When the Yankee soldiers entered the city, all hard feelings between the two armies were at an end. "I myself," said General Grant, "saw our men taking bread from their haversacks and giving it to the enemy they had been so recently engaged in starving out." When the Confederate soldiers passed out of the works they had defended so bravely, not a cheer nor an insulting word was uttered by the Union soldiers.

After the battle of Chattanooga in the following November, President Lincoln saw that the one man who ought to be at the head of the whole army was General Grant. So he made him Lieutenant General, with the power to manage the rest of the war according to his own ideas.

LIEUTENANT GENERAL AND PRESIDENT

WHEN Ulysses S. Grant took command of the Union forces, there were two Confederate armies in the field,—one under General Johnston in Georgia, the other under General Robert F. Lee, in Virginia.

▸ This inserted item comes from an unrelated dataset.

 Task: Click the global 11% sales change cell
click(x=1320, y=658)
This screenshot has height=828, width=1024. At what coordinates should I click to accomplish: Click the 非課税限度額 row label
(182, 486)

General Grant decided that he himself would lead the Army of the Potomac and march against Lee. Sherman was to conquer Johnston, and then push his way through Georgia to the sea. They were to hammer away at the two Confederate armies at the same time.

One of the first things that General Grant did was to look around for the man most fit to take charge of the cavalry of the Army of the Potomac. He chose General Philip Sheridan.

[224] General Sheridan made it his business to torment Lee's army as much as possible. He captured its supplies in the Shenandoah Valley. He destroyed miles of railroad and telegraph lines. He defeated Lee's cavalry in several battles. In fact he made the United States cavalry seem like a swarm of hornets, buzzing around the Confederate army. He burned so many barns, and mills stored with grain that some one said, "If a crow wants to fly down the Valley, he must carry his provisions with him."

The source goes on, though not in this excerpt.